Bild: Denker und DJ: Im vergangenen Jahr starb Andrew Weatherall
Gute Korkenzieher haben eine Seele. Gute DJs sind wie gute Korkenzieher,
die der Musik auf den Grund gehen, ohne dass der Geist aus der Flasche
entweicht. So einer war [1][der Brite Andrew Weatherall, der vergangenes
Jahr im Alter von 56 Jahren an einer Lungenembolie gestorben ist]. Zu
seinem Andenken haben Freunde und Kolleg:Innen um das Magazin Jockey
Slut aus Manchester nun ein Buch veröffentlicht. „Andrew Weatherall. A
Jockey Slut Tribute“ liest sich so, wie es heißt: wie eine Verneigung vor
einem Multitasker und umtriebigen Denker und Lenker am Dancefloor.
Zugleich ist es eine Geburtsurkunde, die belegt, wie Weatherall ab 1986 in
kleinen Londoner Clubs und auf Partys Musik aufgelegt und die Explosion von
Acid House und Rave im ganzen Land mitausgelöst hat. Neben alten
Interviews, Reportagen, Flyern und Fotos bildet eine Oral History das
Kernstück des Buches.
Zwischen seinen Anfängen als DJ und den Engagements als Remixer von
Popbands wie Primal Scream, Saint Etienne und My Bloody Valentine, deren
Songs er für die Tanzfläche neuarrangierte, lagen nur wenige Monate.
Momente, in denen Mainstreammedien aus Angst vor Ravekultur sogar zur
moralischen Panikmache griffen. Dabei war elektronische Tanzmusik die
größte kulturelle Umwälzung seit Punk. Weatherall hatte keine
konventionelle Musikausbildung durchlaufen, er konnte aus Songs mit
subtilen Samples und Drumbreaks das Quäntchen Wahnsinn herauskitzeln, das
darin vergraben war.
Und er sah in Popmusik etwas Größeres als nur sich selbst. „Andrew waren
die Regeln im Aufnahmestudio gar nicht bewusst, deshalb hat er sie beim
Remix unseres Songs ‚Loaded‘ auch nicht beachtet“, erklärt Bobby Gillesp…

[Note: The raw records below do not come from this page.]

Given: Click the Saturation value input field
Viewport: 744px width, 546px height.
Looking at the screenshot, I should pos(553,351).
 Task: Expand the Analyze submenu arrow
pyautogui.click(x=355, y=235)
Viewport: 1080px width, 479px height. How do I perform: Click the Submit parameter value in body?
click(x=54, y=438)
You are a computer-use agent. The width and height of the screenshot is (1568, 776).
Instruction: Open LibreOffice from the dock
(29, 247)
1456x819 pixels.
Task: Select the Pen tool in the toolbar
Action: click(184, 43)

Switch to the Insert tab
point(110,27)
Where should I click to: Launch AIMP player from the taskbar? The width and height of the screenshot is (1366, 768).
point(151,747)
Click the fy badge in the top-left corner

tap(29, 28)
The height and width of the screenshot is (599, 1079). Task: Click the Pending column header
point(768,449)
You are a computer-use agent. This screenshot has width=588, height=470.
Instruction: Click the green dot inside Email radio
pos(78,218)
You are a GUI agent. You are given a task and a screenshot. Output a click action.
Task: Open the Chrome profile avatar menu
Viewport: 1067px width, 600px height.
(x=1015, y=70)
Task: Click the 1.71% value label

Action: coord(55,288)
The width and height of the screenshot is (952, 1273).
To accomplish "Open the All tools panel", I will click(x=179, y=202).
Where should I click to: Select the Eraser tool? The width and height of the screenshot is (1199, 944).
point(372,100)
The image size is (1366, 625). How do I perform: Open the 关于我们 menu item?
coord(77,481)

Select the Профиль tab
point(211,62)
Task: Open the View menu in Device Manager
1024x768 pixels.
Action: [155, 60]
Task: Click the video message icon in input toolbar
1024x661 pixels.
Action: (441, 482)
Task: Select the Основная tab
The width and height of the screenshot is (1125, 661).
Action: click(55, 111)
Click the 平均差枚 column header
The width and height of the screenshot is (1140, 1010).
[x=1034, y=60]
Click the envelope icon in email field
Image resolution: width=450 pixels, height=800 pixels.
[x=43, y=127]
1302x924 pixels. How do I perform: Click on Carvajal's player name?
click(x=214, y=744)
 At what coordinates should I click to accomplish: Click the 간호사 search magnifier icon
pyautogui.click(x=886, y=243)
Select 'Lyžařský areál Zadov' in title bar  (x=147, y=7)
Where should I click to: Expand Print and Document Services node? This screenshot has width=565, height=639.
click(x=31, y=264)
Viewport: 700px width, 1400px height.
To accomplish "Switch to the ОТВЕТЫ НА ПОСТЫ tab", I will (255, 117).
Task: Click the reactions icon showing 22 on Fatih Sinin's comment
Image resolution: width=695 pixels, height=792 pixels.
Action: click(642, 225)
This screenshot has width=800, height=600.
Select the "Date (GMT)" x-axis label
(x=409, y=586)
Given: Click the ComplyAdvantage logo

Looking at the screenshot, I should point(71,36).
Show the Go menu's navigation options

von Primal Scream. Nebenbei lässt sich mit der Lektüre auch britische
Popgeschichte von 1987 bis 2020 erfassen, aus Sicht von jemandem, der
abseits von Hypes und Moden bescheiden geblieben ist.
Ein Job, keine Karriere
In den 1990ern begann Weatherall zusammen mit anderen, auch eigene
elektronische Musik zu produzieren, unter Namen wie Sabres of Paradise und
Two Lone Swordsmen. Immer wieder schlug er vermeintlich zu kommerzielle
Angebote aus, stattdessen ließ er Projekte auslaufen und verschwand von der
Bildfläche, nur, um in anderen Zusammenhängen weiterzumachen. „Das Wort
Handwerk kann ich nicht leiden, ich betrachte Deejaying als Job, nicht als
Karriere. Ich dachte immer, ich mache das ein paar Monate und dann kommt
was anderes.“ Er habe – so erkärt es Weatherall in einem 2013 publizierten
Interview – geglaubt, Musik, die in sechs Stunden entstanden sei, könne gar
nicht gut klingen. Bis er merkte, dass zu den sechs Stunden auch noch die
25 Jahre vorherige Erfahrungswerte mit dazugezählt werden.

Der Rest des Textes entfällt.